江戸が舞台の読みやすいおすすめ時代小説。時代小説初心者にもおすすめ!

●あらすじ・内容

老武士がたった一人で闘いをいどんだのは大名行列だった!その訳はいったい何だったのか!?

豊後国森藩から奉公を解かれ、浪々の身となった赤目小籐次、四十九歳。彼には胸に秘する決意があった。旧主・久留島通嘉の受けた恥辱をすすぐこと。相手は大名四藩。備中次直二尺一寸三分を手に、小籐次独りの闘いが今、幕を開ける。時代小説ファンを驚喜させた小籐次シリーズ。引用:文庫裏表紙より

●おすすめどころ・感想

時代小説の新たな魅力をみせてくれる、佐伯泰英『酔いどれ小籐次一 御鑓拝借』

『酔いどれ小籐次一 御鑓拝借』は、時代小説好きはもちろん、これまで時代小説に触れたことがない方にも自信を持っておすすめしたい一冊です。この物語は、剣豪であり酒豪の浪人赤目小籐次が武士としての矜持をつらぬく人間ドラマと冒険が交錯するエンターテインメントです。物語の概要や読みどころ、そして50代の私たちがこの本から得られる令和を生きるヒントを紹介します。

小籐次の人間味に共感

小籐次は、かつて仕えていた藩からはなれ浪人となった身。世間的には落ちぶれた存在ですが、彼の一見無茶に見える行動には筋が通った理由がありました。武士としての誇りや意地を持ち続けて、やるべきことをなすために最善を尽くそうとする姿に勇気をもらえます。現代社会でも、失敗や挫折はつきものです。しかし、小籐次のように「流れに逆らわず、その場でできることをする」という生き方を見ていると、肩の力を抜いて前に進むヒントを得られるでしょう。

剣豪・赤目小籐次
浪人となった小籐次はたった一人で大名行列と戦い、またその大名の藩士から命を狙われたりして幾度となく剣を抜く場面に立たされます。
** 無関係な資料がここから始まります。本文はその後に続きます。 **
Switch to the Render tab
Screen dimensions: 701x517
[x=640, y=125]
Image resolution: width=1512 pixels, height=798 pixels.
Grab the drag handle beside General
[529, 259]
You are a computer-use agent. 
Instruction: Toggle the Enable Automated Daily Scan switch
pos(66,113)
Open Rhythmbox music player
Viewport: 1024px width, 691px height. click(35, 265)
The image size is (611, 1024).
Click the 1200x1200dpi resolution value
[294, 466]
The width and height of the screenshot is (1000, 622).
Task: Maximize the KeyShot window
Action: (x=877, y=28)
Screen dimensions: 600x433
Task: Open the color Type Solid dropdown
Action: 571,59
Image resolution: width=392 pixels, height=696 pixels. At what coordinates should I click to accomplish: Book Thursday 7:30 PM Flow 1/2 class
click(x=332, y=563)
そのたびに剣豪としての腕を見せつけますが、ただ強いだけではありません。戦う理由や背景が深く描かれることで、読者の心に小籐次の魅力が深く残るでしょう。

忘れられない過去を大切にする姿
小籐次はかつての藩主から受けた恩を忘れることはできませんでした。かつて小籐次の命を救ってくれた恩をその子である今の藩主に変えそうと、藩主のうけた恥辱をすすぐためだけにたった一人で闘いを挑むその彼の姿は、私たちが人生で大切にすべきものに向き合うことの大切さを教えてくれます。

人の縁を大切にする心
小籐次が出会う人々との縁が、彼の闘いや人生に欠かせないものとなっていきます。助け合い、時には対立しながらも、関わった人々が後々の物語に大きな影響を与えます。この描写を通じて、人とのつながりの大切さを再認識させられます。

●この本をおすすめする人

中高年の方、50代のあなたにおすすめ。主人公の小籐次は49才。主人公と同世代に小籐次の奮闘ぶりは心にきっと響くはず。

●著者プロフィール

佐伯泰英(さえき・やすひで)1942年、北九州市生まれ。日本大学芸術学部映画学科卒。デビュー作『闘牛』をはじめ、滞在経験を活かしてスペインをテーマにした作品を発表。99年、時代小説に転向。「密命」シリーズを皮切りに次々と作品を発表して高い評価を受け、<文庫書き下ろし時代小説>という新たなジャンルを確立する。おもな著書に、「居眠り磐音」「酔いどれ小籐次」「新・酔いどれ小籐次」「密命」「吉原裏同心」「吉原裏同心抄」「夏目影二郎始末旅」「鎌倉河岸捕物控」「交代寄合伊那衆異聞」「古着屋総兵衛影始末」「新・古着屋総兵衛」「空也十番勝負青春篇」各シリーズなど多数。2018年、菊池寛賞受賞。引用:文庫カバーより

●まとめ

『酔いどれ小籐次一 御鑓拝借』は、読みやすい文章とテンポが良さが時代小説初心者にとってもとても読みやすい一冊です。また、剣豪小説としての爽快感や江戸時代の生活描写、そして人間関係の温かさといった要素がバランスよく詰まっています。時代小説としての楽しさに加え人生に迷ったり不安を抱えたりする私たちに温かなメッセージを投げかけてくれる作品です。小籐次の生き方にふれることで読後には、少し肩の力が抜けた自分を感じられるでしょう。